WHAT YOU ARE ASKED TO DO: Transcribe only part of the material below: the lines from the one containing "Task: Select Find a Job in navigation" through the one containing "The height and width of the screenshot is (455, 978).", inclusive, exactly as written.

MATERIAL PROVIDED:
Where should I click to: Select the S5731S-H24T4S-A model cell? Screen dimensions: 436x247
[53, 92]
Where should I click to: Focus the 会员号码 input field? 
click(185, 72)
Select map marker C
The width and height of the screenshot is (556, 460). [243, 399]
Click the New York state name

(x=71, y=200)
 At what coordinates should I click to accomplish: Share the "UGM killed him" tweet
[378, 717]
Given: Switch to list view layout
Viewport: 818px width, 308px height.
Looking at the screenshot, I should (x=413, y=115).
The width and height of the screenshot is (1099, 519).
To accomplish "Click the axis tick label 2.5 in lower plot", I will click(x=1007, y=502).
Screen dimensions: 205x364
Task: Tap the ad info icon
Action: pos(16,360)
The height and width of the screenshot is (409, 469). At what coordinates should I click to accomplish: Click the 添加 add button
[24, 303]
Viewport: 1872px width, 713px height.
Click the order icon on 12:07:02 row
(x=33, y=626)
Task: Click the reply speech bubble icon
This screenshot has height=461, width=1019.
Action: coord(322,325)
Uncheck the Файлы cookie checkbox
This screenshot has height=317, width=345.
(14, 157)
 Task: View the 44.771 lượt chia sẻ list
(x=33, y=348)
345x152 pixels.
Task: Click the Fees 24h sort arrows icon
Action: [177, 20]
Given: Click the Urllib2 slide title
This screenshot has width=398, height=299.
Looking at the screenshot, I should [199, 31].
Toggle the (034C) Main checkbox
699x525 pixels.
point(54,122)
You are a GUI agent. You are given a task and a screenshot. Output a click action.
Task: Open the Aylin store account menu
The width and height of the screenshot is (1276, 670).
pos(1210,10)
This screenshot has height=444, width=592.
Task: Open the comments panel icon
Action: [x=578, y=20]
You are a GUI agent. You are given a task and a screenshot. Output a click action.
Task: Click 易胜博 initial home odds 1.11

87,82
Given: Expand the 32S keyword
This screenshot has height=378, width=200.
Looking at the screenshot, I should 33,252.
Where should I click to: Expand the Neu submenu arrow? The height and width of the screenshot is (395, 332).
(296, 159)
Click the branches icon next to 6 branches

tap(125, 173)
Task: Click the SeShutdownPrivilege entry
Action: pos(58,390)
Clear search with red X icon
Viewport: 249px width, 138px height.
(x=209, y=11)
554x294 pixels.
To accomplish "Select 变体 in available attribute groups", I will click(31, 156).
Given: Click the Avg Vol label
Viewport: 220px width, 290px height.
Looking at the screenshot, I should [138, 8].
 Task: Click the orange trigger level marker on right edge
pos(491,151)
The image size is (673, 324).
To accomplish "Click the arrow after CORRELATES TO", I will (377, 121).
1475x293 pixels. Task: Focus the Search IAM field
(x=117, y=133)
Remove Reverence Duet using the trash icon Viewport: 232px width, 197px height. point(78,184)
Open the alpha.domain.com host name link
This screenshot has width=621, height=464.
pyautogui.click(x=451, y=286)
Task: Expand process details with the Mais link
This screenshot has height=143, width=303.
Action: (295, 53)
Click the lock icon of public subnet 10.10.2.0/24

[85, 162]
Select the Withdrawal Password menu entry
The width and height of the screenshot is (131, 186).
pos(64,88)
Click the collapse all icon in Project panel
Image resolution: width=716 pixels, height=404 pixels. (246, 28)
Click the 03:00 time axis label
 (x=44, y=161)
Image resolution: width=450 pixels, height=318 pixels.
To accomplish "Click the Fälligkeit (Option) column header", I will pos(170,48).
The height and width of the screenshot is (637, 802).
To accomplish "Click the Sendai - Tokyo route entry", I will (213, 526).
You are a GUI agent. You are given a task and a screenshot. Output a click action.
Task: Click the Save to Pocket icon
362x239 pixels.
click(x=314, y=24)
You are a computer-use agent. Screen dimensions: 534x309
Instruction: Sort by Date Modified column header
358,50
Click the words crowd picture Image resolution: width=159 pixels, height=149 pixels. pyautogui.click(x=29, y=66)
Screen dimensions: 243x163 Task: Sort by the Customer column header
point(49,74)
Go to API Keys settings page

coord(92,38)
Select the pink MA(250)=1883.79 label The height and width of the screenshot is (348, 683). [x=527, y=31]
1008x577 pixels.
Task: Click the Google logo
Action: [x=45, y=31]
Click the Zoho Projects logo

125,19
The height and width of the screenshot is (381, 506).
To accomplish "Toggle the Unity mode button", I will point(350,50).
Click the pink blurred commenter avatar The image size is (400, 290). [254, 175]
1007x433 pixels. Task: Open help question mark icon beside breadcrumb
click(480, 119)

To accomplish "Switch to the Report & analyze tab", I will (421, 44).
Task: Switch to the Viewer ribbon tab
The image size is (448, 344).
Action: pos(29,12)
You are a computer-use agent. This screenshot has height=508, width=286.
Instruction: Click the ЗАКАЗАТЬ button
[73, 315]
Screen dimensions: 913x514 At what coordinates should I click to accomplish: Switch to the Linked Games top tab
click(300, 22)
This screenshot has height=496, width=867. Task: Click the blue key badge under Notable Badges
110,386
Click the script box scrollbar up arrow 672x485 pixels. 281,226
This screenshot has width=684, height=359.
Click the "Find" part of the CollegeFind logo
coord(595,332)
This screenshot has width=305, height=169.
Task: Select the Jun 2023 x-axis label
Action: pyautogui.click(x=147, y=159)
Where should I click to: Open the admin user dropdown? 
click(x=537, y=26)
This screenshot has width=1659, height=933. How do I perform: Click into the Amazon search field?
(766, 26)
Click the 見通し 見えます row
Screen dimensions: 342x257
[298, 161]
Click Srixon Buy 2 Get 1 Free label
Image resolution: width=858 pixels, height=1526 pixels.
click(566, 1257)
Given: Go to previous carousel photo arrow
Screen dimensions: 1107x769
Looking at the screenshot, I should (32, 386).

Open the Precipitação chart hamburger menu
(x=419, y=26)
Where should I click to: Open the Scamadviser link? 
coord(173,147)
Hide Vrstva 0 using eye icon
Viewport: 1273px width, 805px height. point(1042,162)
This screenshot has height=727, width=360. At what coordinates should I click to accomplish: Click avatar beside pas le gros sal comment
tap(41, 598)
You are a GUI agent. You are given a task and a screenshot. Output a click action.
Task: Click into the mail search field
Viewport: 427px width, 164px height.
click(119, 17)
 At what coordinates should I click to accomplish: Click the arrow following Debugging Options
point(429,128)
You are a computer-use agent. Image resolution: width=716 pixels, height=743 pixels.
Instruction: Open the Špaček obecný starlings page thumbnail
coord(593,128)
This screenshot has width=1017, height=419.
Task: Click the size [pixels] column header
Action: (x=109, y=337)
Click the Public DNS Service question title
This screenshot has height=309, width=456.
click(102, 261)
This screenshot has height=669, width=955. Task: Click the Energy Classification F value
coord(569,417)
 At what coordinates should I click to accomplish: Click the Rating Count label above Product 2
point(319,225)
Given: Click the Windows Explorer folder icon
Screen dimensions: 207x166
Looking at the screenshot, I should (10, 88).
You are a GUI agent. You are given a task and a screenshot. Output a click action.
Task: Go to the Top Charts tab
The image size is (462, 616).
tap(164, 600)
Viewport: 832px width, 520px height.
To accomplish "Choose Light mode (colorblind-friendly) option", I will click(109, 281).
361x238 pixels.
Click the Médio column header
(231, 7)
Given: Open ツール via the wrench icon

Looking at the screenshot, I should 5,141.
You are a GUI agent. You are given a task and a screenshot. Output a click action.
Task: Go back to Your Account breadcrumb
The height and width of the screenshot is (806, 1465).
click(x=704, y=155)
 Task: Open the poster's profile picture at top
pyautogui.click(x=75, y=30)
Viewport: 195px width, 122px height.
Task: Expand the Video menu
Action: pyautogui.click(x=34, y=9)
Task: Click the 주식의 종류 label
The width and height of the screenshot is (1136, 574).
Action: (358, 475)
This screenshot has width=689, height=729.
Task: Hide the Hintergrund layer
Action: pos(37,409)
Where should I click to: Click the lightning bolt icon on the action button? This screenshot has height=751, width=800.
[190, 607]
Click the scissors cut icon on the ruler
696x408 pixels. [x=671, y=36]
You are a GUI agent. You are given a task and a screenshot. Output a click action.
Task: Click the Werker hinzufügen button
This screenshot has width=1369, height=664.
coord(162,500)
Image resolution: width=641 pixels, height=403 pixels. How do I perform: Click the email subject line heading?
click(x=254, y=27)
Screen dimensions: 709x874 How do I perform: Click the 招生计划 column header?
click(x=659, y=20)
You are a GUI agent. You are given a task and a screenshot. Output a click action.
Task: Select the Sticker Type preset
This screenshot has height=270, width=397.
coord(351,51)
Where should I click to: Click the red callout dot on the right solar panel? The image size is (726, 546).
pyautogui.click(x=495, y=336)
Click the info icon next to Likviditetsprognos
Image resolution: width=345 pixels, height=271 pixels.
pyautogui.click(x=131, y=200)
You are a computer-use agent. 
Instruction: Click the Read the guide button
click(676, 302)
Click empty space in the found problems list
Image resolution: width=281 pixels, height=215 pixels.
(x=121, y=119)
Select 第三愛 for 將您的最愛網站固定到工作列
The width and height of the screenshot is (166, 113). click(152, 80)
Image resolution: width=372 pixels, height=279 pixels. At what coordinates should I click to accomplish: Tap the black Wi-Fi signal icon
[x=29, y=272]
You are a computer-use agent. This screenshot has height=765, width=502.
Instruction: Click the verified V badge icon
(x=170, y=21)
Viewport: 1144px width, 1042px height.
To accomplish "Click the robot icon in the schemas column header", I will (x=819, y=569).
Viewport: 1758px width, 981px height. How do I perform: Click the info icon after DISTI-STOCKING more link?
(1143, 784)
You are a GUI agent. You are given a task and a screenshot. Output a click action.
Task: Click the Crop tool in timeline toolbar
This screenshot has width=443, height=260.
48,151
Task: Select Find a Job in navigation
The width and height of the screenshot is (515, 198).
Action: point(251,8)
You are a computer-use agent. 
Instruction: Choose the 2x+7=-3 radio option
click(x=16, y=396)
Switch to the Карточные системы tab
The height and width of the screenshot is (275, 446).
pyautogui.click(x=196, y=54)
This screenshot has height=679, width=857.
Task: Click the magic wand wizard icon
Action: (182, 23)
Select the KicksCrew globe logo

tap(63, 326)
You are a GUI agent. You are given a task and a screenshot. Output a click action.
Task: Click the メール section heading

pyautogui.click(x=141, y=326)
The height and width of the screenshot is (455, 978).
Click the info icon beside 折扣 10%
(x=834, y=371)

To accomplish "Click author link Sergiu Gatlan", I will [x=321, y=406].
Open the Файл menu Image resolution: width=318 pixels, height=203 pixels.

ANSWER SECTION:
Task: Select Find a Job in navigation
The width and height of the screenshot is (515, 198).
Action: point(251,8)
You are a computer-use agent. 
Instruction: Choose the 2x+7=-3 radio option
click(x=16, y=396)
Switch to the Карточные системы tab
The height and width of the screenshot is (275, 446).
pyautogui.click(x=196, y=54)
This screenshot has height=679, width=857.
Task: Click the magic wand wizard icon
Action: (182, 23)
Select the KicksCrew globe logo

tap(63, 326)
You are a GUI agent. You are given a task and a screenshot. Output a click action.
Task: Click the メール section heading

pyautogui.click(x=141, y=326)
The height and width of the screenshot is (455, 978).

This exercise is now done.